Je voulais vous parler de Sébastien Faure, ça attendra… la question de l’uniforme à l’école me fait réagir.
Notre président, qui n’en est pas à un revirement près, souhaite interdire au collège, comme au lycée, le port de l’abaya, c’est-à-dire faire simplement appliquer la loi de 2004 sur les signes religieux dans les écoles publiques : « Dans les écoles, les collèges et les lycées publics, le port de signes ou tenues par lesquels les élèves manifestent ostensiblement une appartenance religieuse est interdit ». Mais cette loi n’est pas appliquée par un État qui se plaint par ailleurs de la perte de son autorité. Comment peut-on à la fois prétendre à l’autorité et ne pas faire appliquer les règles qu’on édicte ? Ça parait difficile, tous les parents le savent.
J’entendais à la télé un intellectuel que j’apprécie prétendre d’abord que l’abaya n’est pas une tenue religieuse – quelle blague ! – et rappeler que la mission de l’école n’est pas de faire la police, mais de transmettre des connaissances à une jeune population dont le niveau moyen ne cesse de décroitre, et qu’il convenait aussi de respecter les libertés individuelles, dont celles de se vêtir comme on le souhaite. Et c’est à tout cela que je voulais réagir. Et aussi en remarquant que dans le même temps des militants féministes soutenaient au Tribunal d’Aurillac, une femme inculpée pour s’être promenée seins nus.
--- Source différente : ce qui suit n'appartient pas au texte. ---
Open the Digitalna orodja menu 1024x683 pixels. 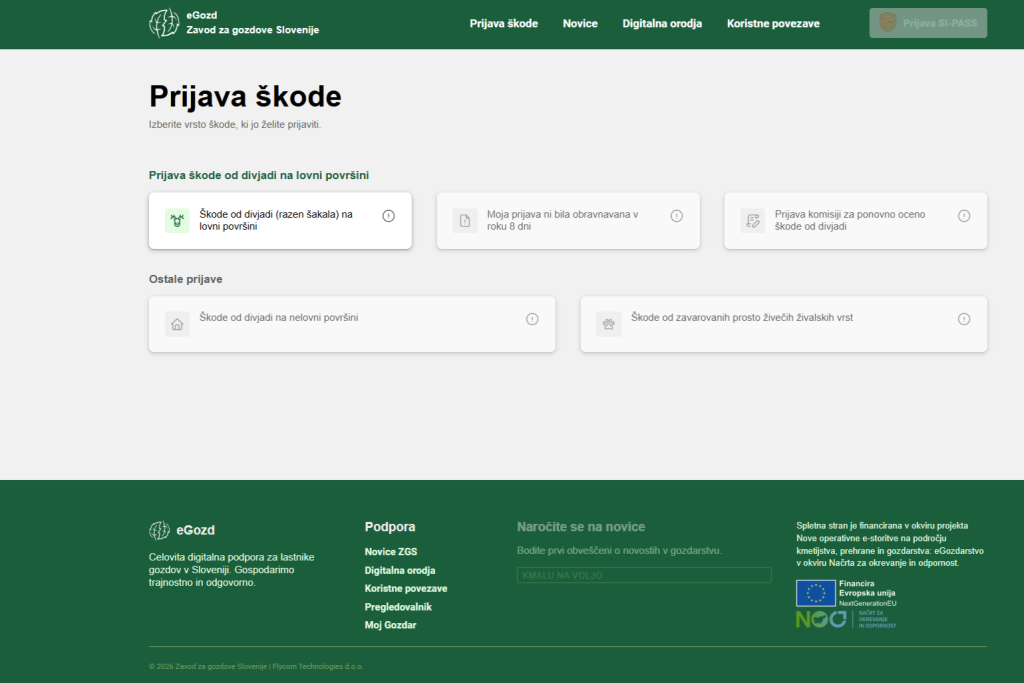pos(662,23)
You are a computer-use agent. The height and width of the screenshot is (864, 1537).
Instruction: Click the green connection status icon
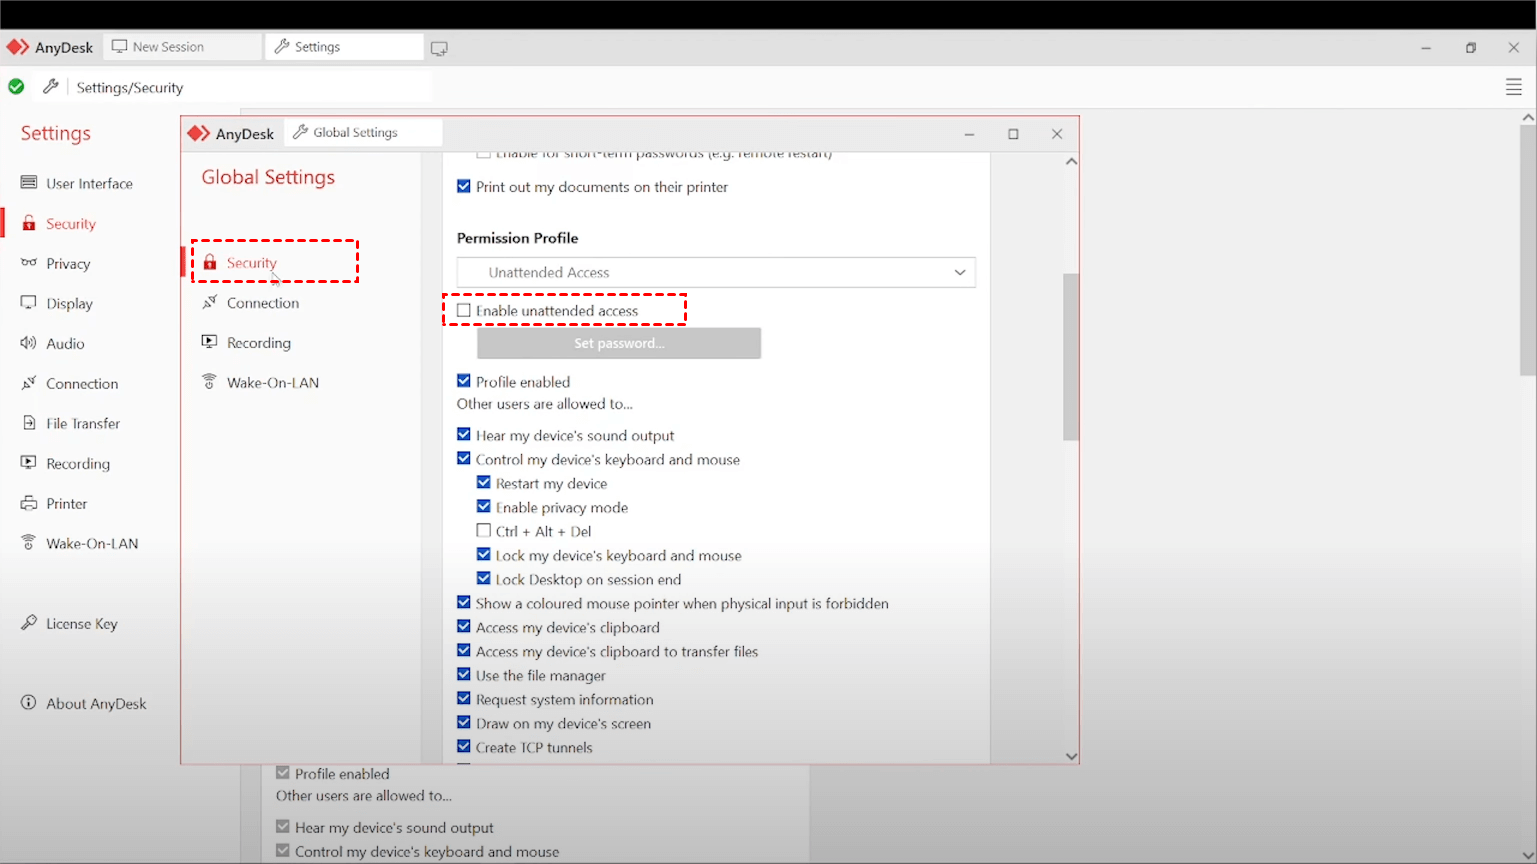[16, 87]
Mais revenons à nos jeunes têtes blondes… et brunes. Je suis un partisan de l’ordre et de l’ordre républicain, et si je me prétends de gauche, anarchiste, c’est en reprenant la formule de Proudhon : « L’anarchie, c’est l’ordre sans le pouvoir ». Mais, pour maintenir la paix publique sans laquelle il n’y a pas d’ordre, il faut de la prévention et de répression ; et du point de vue des anarchistes, beaucoup de prévention et peu de répression ; une répression qui doit, à mesure que la prévention produit ses effets, devenir inutile. Et si la répression c’est l’affaire de la police (et des juges), la prévention, c’est celle de l’Éducation nationale dont la mission comporte trois volets : l’acquisition des connaissances, l’apprentissage de la civilité et l’apprentissage de la citoyenneté. C’est donc bien à l’école d’enseigner, d’inculquer le vivre ensemble et je trouve légitime qu’un ministre de l’Education d’une nation laïque interdise dans les établissements scolaires le port d’un vêtement religieux qui favorise le communautarisme.
Maintenant, reste la question de la liberté, qui se pose bien, et à laquelle, en ma qualité d’anarchiste viscéral, je suis très sensible. Je pense que chaque individu majeur doit être libre de s’habiller comme il veut, avec deux limites. S’il signe librement un contrat qui lui impose explicitement une tenue professionnelle – chez Disney de Mickey, là un tee-shirt logotisé par la marque qui l’emploie, ailleurs un uniforme militaire, là encore un costume cravate ou une autre tenue plus neutre, il doit alors respecter son engagement contractuel. Et puis, reste le trouble à l’ordre public, le fait par exemple de refuser de porter le moindre vêtement dans l’espace public.
Quant aux gamins mineurs, ils ne peuvent prétendre à la liberté, et c’est de la responsabilité de leurs parents de leur imposer leur tenue ; mais, dans l’enceinte d’un établissement scolaire, on doit pouvoir admettre que l’autorité parentale soit déléguée pour un temps à la structure éducative. Ce qui autorise alors l’institution à imposer ou à interdire, comme c’est le cas, un uniforme, en fonction du projet éducatif qu’elle porte. On pourrait ainsi imaginer que, pour mettre les filles au niveau des garçons, cette institution interdise aux filles le port de la jupe, ou oblige tous les garçons à en porter une, pour « effacer » (presque) toute différence de genre – ça, ça va plaire aux wokistes… Mais, évidemment, l’institution est sous l’autorité du peuple qui devrait pouvoir, d’une manière ou d’une autre, trancher ce débat. Et j’ai l’impression qu’elle l’a déjà fait par voie de sondage. Et que notre président cherche vainement des questions référendaires à poser.